An essential element in the life of any Chinese interpreter is the suitcase. Unlike translators who prefer to focus on written translation, our interpreters have to travel more or less frequently outside our city of residence and base of operations.
Sometimes people around us tell us how much fun it is to travel so much, to discover new places and not just get on a train or plane for the summer holidays. It’s true that traveling for work makes you get to know places you might not normally go for pleasure. However, the other side of the coin is that you usually have little (or no) time to see anything other than the venue where the conference or hotel takes place. Because, yes, we are travelling, but we are working.

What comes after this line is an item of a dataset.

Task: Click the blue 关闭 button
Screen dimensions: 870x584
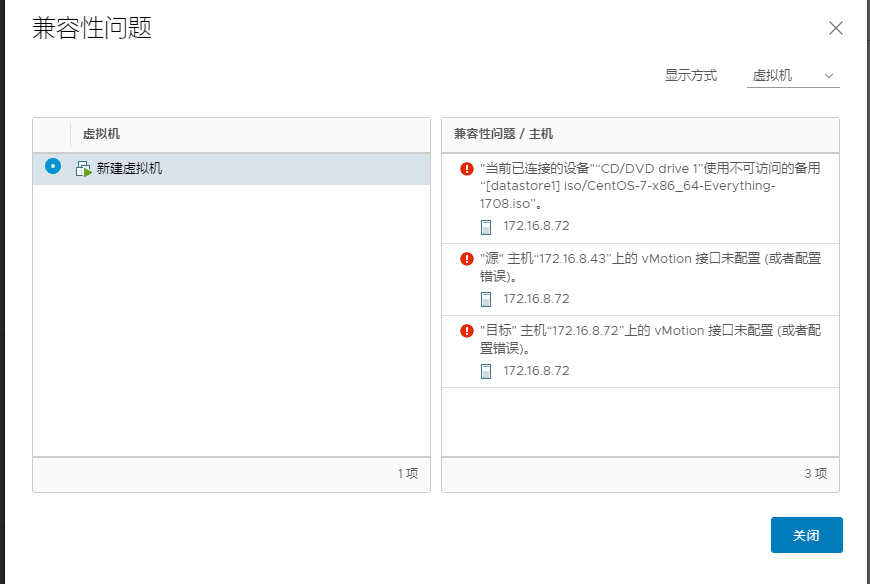Action: point(807,535)
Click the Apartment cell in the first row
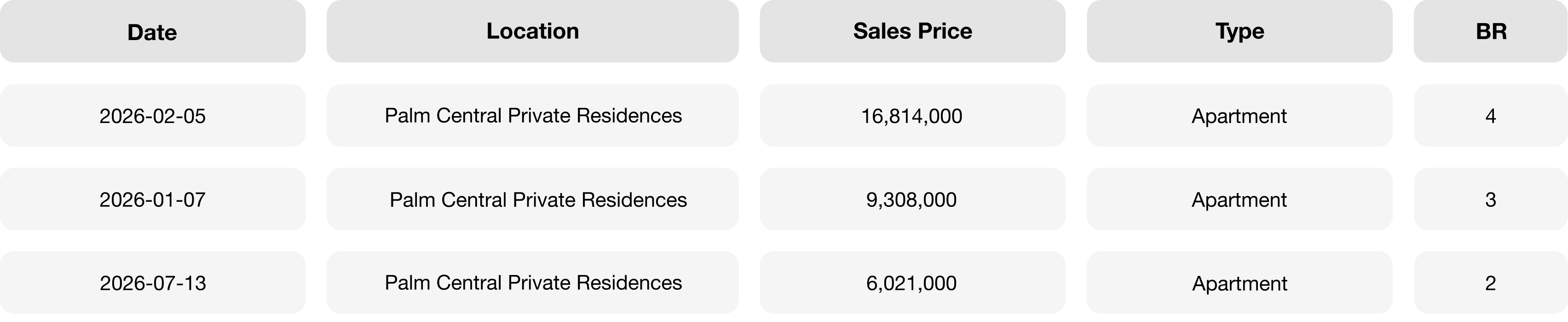This screenshot has height=322, width=1568. point(1239,115)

Recently something happened to me that might not cause too many problems for a normal tourist, but it did for those who travel for work: my suitcase did not arrive on time at the airport of destination. The first plane I had to get on was considerably delayed and the connection time between flight and flight was non-existent: I had to run like a soul chasing the devil through the airport. I arrived with just enough time to embark, but not my suitcase.

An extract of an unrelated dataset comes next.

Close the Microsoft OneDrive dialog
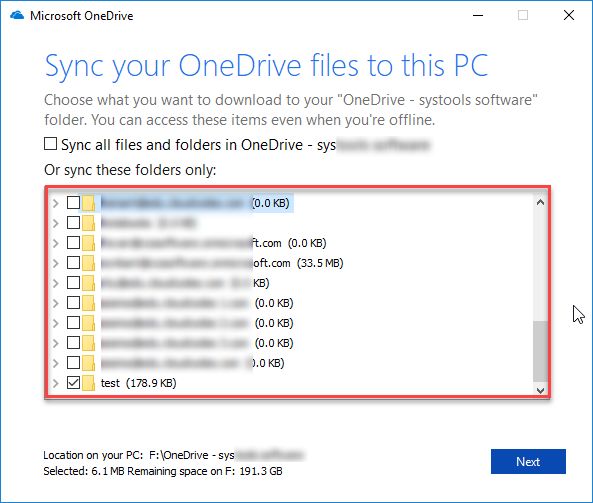 pos(569,16)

The main problem was not to receive compensation or not, but to have to work the next day without knowing what you are going to wear. Despite the company’s promises, which assured me that my suitcase would arrive safely at the hotel that same night, I was suspicious. I couldn’t risk showing up in the simultaneous translation booth with the travel clothes from the previous day, so I went to the nearest mall to buy some suits. Luckily, the meeting I had to work at was relatively informative: a summer polo shirt and pants were enough.
Finally, the suitcase arrived at the hotel that same safe and sound night, just as I had been promised. The purchases I made were unnecessary… but what if I had risked not buying anything? Would I have had to go into the booth with shorts and summer sandals?